# Dating



## BVA50bva50 (Jan 6, 2017)

Hi everyone,
I live midway between Marbella and Gibraltar.
Newly divorced.
Can anyone recommend a good dating agency, with genuine people.
Thank you.


----------



## jax2bcn (Dec 21, 2016)

BVA50bva50 said:


> Hi everyone,
> I live midway between Marbella and Gibraltar.
> Newly divorced.
> Can anyone recommend a good dating agency, with genuine people.
> Thank you.


How old are you? That would help narrow down options (ie, whether you need a 'real' dating service, an app, or more of a MeetUp scenario).

Buena suerte!


----------



## Rabbitcat (Aug 31, 2014)

Hi Bva

I am a 54 yr old Irishman

Whilst I still suffer from extreme flatulence I have recently got my halitosis under control as well as my sweat and rifting excesses 

I have over €70 in savings and a bachelor room above a chippy in Benidorm.

As my parole period has now been extended I have decided to get back into the dating game so am available . Fancy hooking up?
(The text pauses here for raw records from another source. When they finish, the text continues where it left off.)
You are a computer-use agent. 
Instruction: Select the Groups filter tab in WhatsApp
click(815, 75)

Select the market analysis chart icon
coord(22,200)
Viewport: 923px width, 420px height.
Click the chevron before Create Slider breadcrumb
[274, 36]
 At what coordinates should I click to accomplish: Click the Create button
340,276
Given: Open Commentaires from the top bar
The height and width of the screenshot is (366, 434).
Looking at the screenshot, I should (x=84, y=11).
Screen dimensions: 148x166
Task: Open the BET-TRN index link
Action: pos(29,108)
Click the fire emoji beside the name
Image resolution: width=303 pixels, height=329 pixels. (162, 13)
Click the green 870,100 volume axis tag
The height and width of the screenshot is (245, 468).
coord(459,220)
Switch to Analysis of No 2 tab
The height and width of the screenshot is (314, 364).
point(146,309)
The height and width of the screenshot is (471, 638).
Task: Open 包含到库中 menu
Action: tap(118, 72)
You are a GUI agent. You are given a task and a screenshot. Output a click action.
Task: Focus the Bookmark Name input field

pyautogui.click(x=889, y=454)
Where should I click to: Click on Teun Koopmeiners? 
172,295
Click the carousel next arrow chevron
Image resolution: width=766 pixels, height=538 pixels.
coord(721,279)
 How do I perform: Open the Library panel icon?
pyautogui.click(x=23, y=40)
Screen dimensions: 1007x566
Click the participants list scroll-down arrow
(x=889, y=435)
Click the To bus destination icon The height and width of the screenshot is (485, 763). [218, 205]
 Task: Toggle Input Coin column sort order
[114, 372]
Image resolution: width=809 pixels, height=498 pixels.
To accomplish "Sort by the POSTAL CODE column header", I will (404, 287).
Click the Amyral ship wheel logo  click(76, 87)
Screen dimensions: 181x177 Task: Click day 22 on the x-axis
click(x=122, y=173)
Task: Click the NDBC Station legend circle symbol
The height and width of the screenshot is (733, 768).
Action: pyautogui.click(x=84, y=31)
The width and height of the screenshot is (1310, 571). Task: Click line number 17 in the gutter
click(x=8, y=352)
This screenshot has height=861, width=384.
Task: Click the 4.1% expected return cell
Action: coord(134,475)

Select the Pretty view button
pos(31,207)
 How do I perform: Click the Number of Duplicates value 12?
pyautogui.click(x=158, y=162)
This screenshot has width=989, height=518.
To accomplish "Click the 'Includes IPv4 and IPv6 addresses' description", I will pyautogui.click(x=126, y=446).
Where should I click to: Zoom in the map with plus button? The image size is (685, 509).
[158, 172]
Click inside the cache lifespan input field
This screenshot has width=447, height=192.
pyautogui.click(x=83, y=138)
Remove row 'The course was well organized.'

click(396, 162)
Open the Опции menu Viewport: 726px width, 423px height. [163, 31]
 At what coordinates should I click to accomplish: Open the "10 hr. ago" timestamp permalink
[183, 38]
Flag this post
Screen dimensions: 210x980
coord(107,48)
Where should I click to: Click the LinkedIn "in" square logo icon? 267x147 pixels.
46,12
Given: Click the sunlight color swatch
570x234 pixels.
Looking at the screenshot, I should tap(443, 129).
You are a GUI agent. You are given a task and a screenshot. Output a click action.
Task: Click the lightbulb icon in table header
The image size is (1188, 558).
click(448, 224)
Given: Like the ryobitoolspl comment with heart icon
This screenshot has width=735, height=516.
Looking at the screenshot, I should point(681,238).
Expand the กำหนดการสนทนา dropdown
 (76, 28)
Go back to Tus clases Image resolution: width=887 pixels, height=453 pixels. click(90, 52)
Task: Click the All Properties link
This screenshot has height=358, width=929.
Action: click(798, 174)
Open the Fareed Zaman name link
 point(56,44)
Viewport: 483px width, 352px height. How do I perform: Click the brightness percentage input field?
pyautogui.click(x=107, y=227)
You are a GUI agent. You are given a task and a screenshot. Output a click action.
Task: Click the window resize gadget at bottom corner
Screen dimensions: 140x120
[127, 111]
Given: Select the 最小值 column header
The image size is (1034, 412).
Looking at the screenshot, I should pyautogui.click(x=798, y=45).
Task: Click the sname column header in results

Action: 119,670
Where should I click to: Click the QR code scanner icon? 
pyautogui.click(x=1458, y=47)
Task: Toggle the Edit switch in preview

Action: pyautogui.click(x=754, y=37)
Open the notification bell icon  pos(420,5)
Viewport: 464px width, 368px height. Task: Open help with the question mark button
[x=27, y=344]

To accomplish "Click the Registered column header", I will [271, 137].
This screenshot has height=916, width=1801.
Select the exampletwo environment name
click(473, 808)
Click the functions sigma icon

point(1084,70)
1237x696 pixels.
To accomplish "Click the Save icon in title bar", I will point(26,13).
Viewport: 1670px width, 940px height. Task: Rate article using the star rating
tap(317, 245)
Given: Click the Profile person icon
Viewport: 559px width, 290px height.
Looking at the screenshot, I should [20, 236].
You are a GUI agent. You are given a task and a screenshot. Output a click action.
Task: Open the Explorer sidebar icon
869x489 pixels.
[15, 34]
You can get me on 08764565678
Ps Let it ring a while as it's the payphone outside and I need to nip down to answer


----------



## jax2bcn (Dec 21, 2016)

Rabbitcat said:


> Hi Bva
> 
> I am a 54 yr old Irishman
> 
> ...


Thanks for the laugh, needed this


----------



## bob_bob (Jan 5, 2011)

Newly divorced and you want to jump back into the pool? Chill out, slow down and take your time. Take *at least a year *out before committing to another relationship.


----------



## Alcalaina (Aug 6, 2010)

bob_bob said:


> Newly divorced and you want to jump back into the pool? Chill out, slow down and take your time. Take *at least a year *out before committing to another relationship.


Yep, it may be better to join some form of club/ social activity where you will meet people and make friends naturally before deciding whether you want to take it further.


----------



## jax2bcn (Dec 21, 2016)

bob_bob said:


> Newly divorced and you want to jump back into the pool? Chill out, slow down and take your time. Take *at least a year *out before committing to another relationship.


That was my plan! Then I met a Spanish girl...on a plane...in Thailand. Flew to Spain 2.5 weeks later to see her again. And here I am, living in BCN. 

I agree with 'take your time' but I also think one should always leave room for spontaneity*. Never know where you'll find the next love.

*Which is why a MeetUp, social club, etc, may be your best bet.


----------



## jojo (Sep 20, 2007)

jax2bcn said:


> That was my plan! Then I met a Spanish girl...on a plane...in Thailand. Flew to Spain 2.5 weeks later to see her again. And here I am, living in BCN.
> 
> I agree with 'take your time' but I also think one should always leave room for spontaneity*. Never know where you'll find the next love.
> 
> *Which is why a MeetUp, social club, etc, may be your best bet.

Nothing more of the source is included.